= List of California state forests =

Since 1946, the California Department of Forestry and Fire Protection (CAL FIRE) has operated Demonstration State Forests to "serve as a living laboratory for how to care for California’s timberlands."

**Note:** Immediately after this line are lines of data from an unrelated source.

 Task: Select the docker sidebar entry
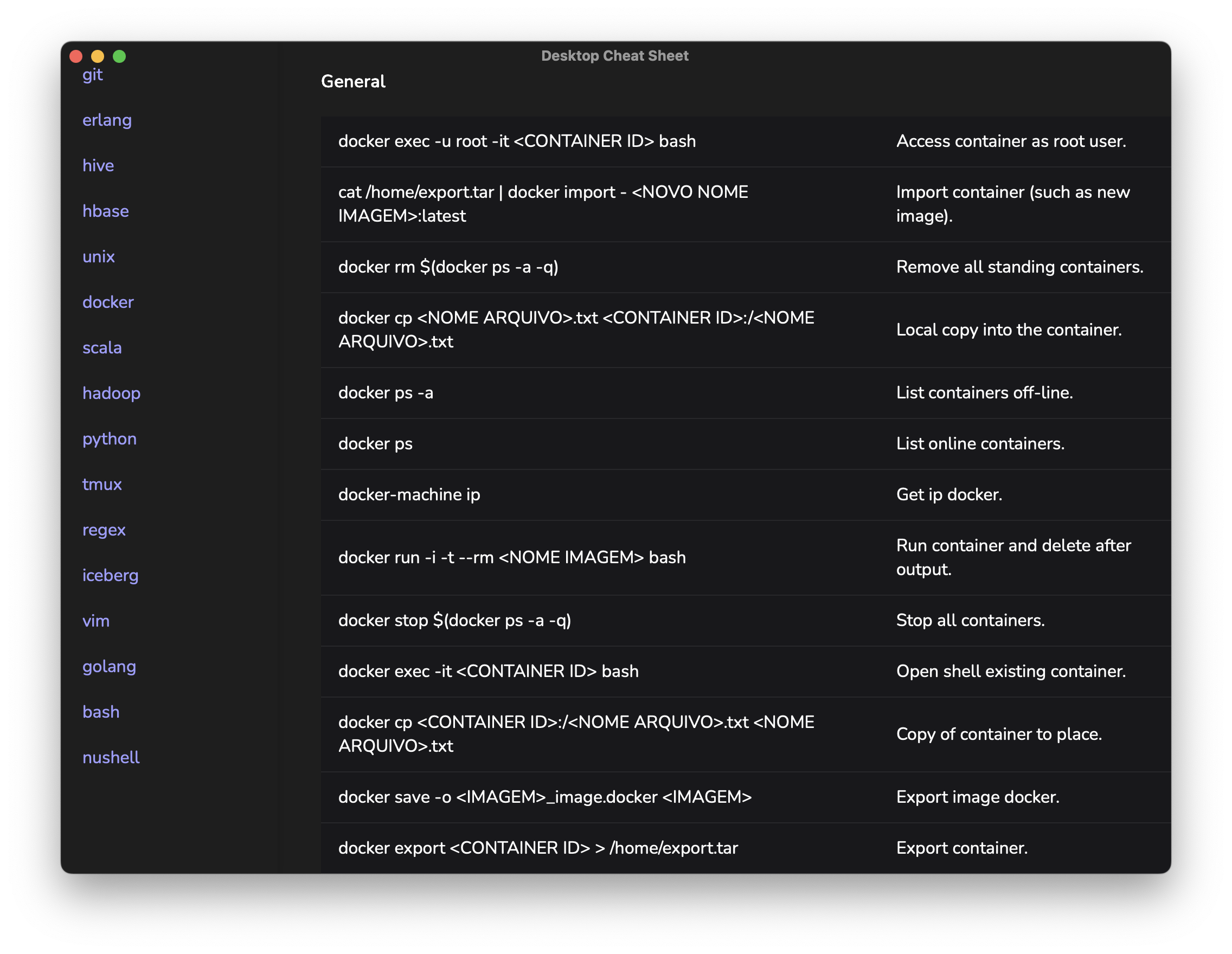(x=108, y=302)
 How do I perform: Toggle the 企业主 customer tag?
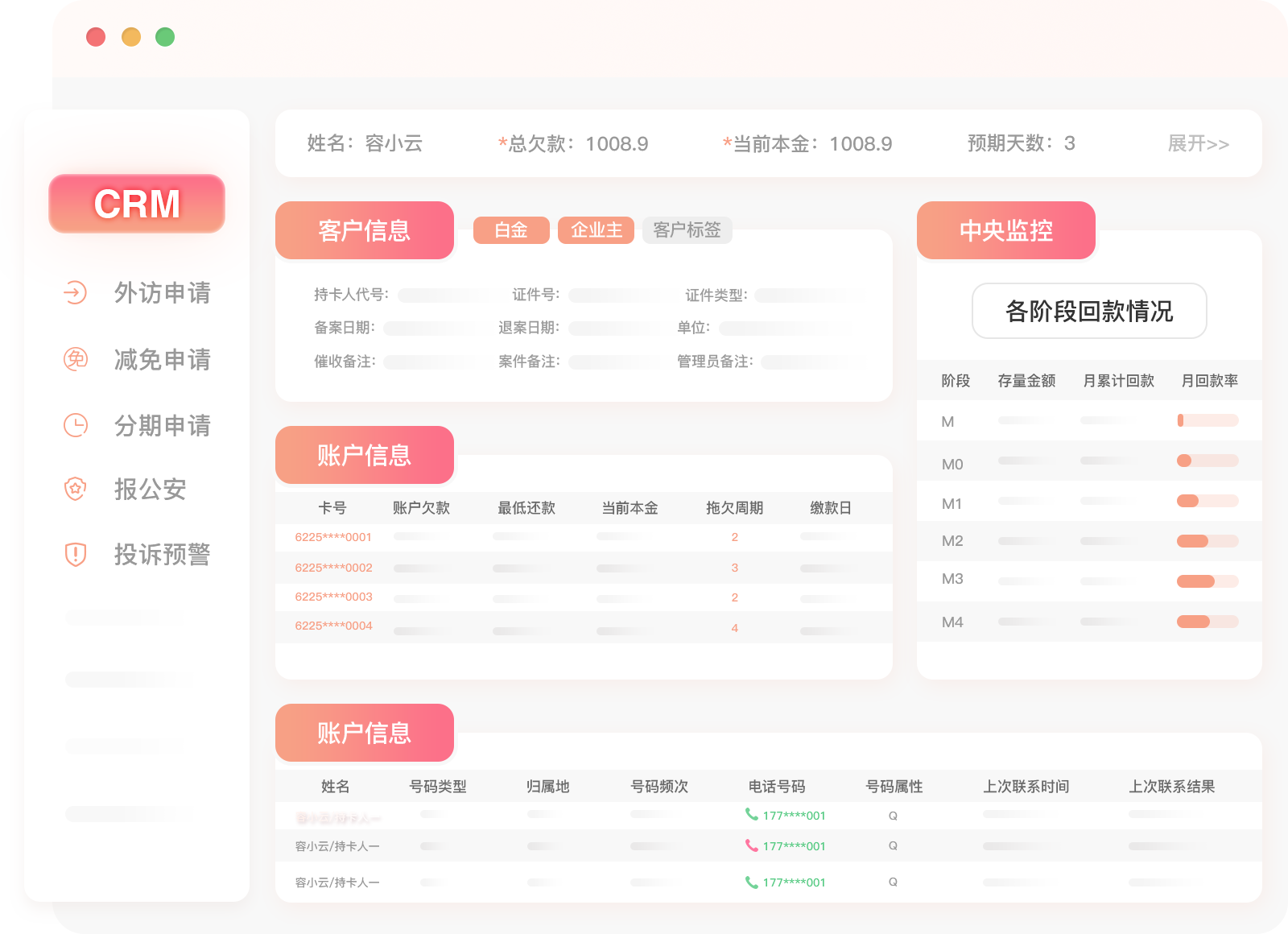tap(596, 230)
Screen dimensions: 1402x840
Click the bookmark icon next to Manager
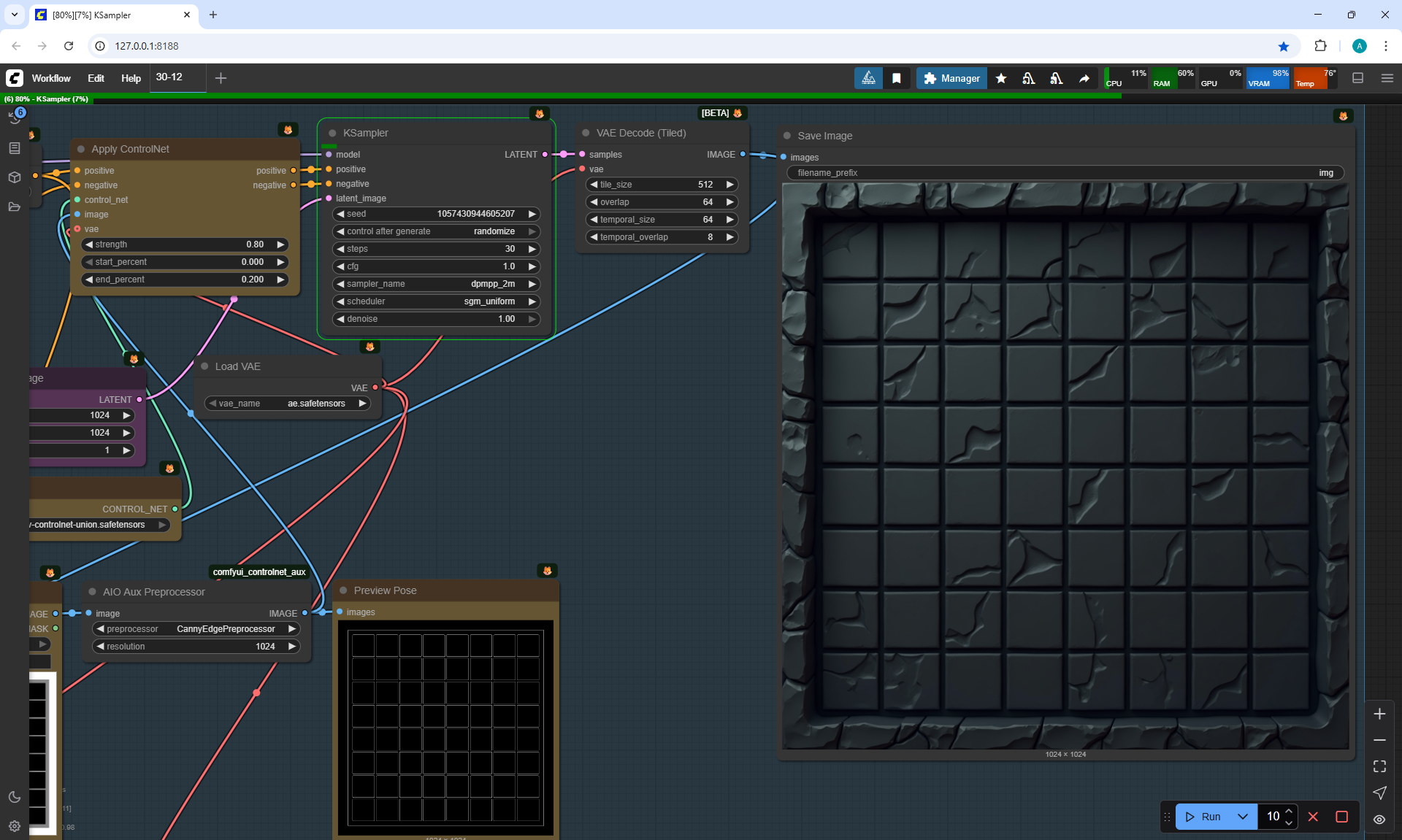(x=897, y=78)
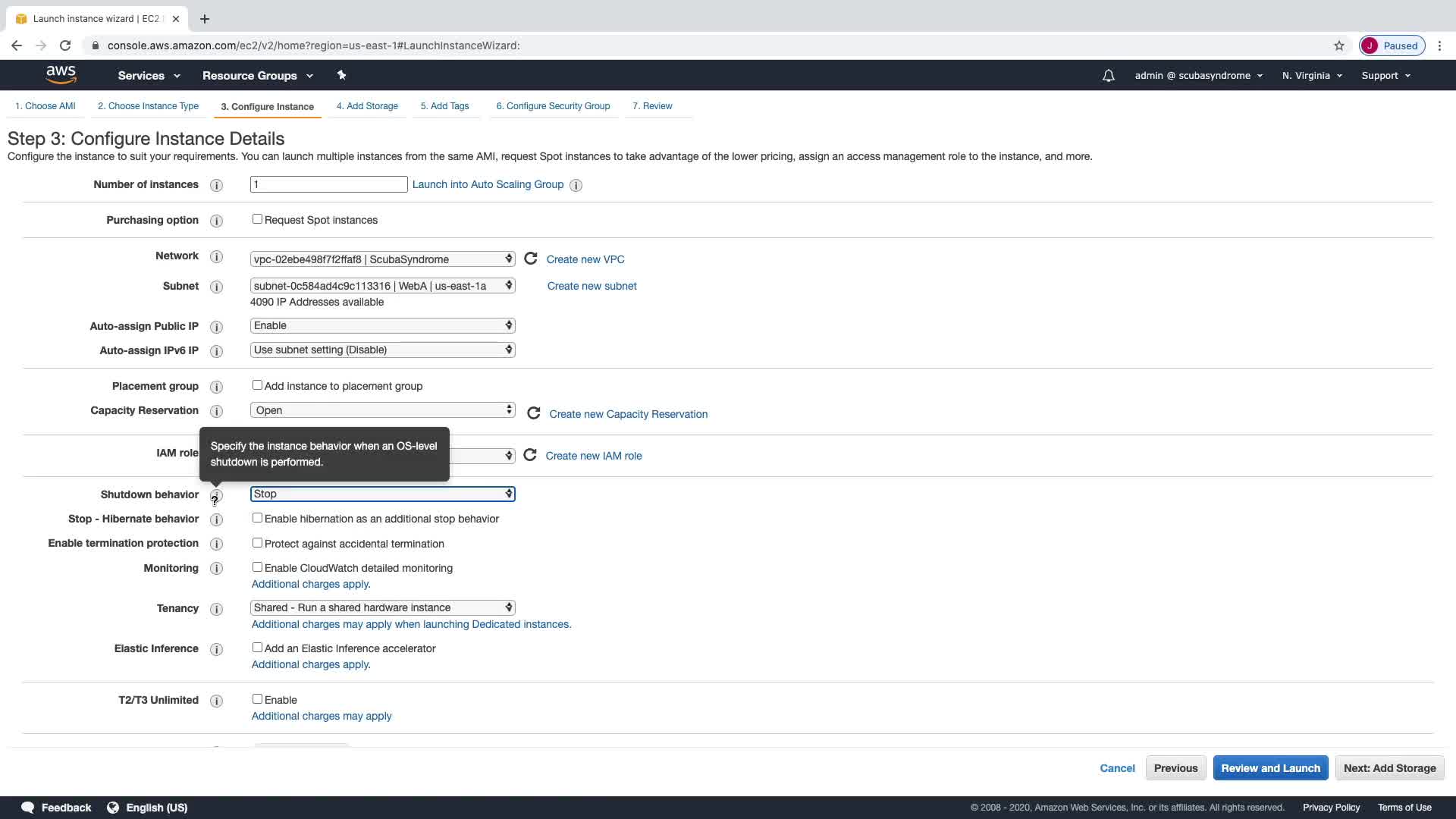Bookmark this page with star icon
This screenshot has height=819, width=1456.
1339,46
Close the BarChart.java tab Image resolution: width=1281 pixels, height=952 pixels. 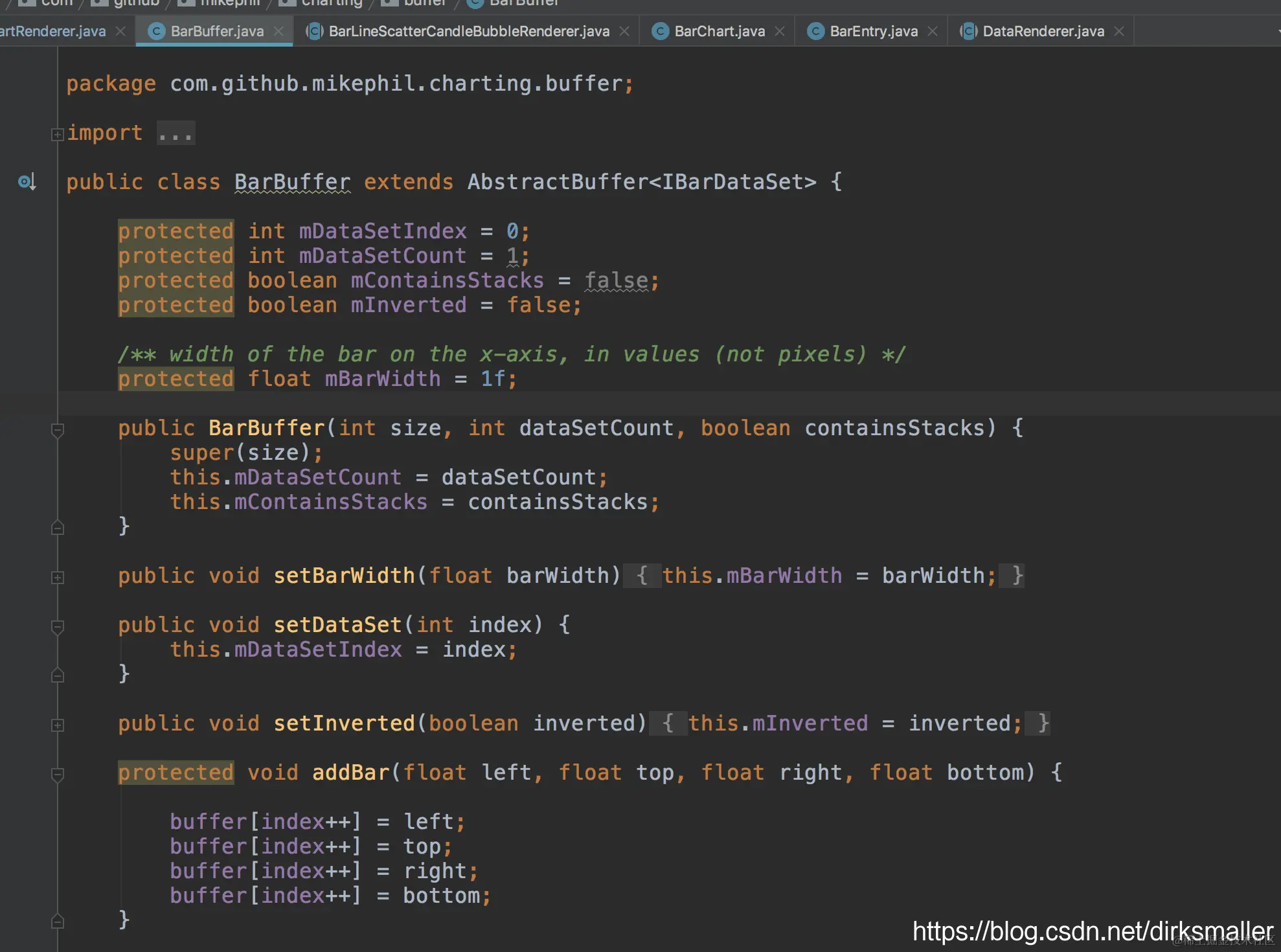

| State Forest | Land area | County | City | Established | Access | Ref |
|---|---|---|---|---|---|---|
| Big Bend | 6,982 acres (28.26 km^{2}) | Shasta |  |  |  |  |
| Boggs Mountain | 3,493 acres (14.14 km^{2}) | Lake | Cobb | 1949 | S |  |
| Ellen Pickett | 160 acres (0.65 km^{2}) | Trinity |  |  | X |  |
| Emigrant Gap | 2,618 acres (10.59 km^{2}) | Trinity/Placer |  |  |  |  |
| Jackson | 48,652 acres (196.89 km^{2}) | Mendocino | Fort Bragg | 1947 | S |  |
| Las Posadas | 796 acres (3.22 km^{2}) | Napa | Angwin |  | X |  |
| LaTour | 9,033 acres (36.56 km^{2}) | Shasta | Redding | 1946 | S |  |
| Miller | 2,246 acres (9.09 km^{2}) | Shasta |  |  |  |  |
| Mount Zion | 164 acres (0.66 km^{2}) | Amador |  | 1981 ^{[failed verification]} |  |  |
| Mountain Home | 4,807 acres (19.45 km^{2}) | Tulare | Springville | 1946 | S |  |
| Noble | 2,050 acres (8.3 km^{2}) | Shasta |  |  |  |  |
| North Fork Mokelumne | 1,052 acres (4.26 km^{2}) | Amador |  |  |  |  |
| Sawmill | 120 acres (0.49 km^{2}) | San Bernardino |  | 2022 |  |  |
| Soquel | 2,681 acres (10.85 km^{2}) | Santa Cruz | Soquel | 1988 | S |  |

Access: Forests have limited access with no amenities unless noted with S (permanently staffed with public amenities) or X (not open to the public).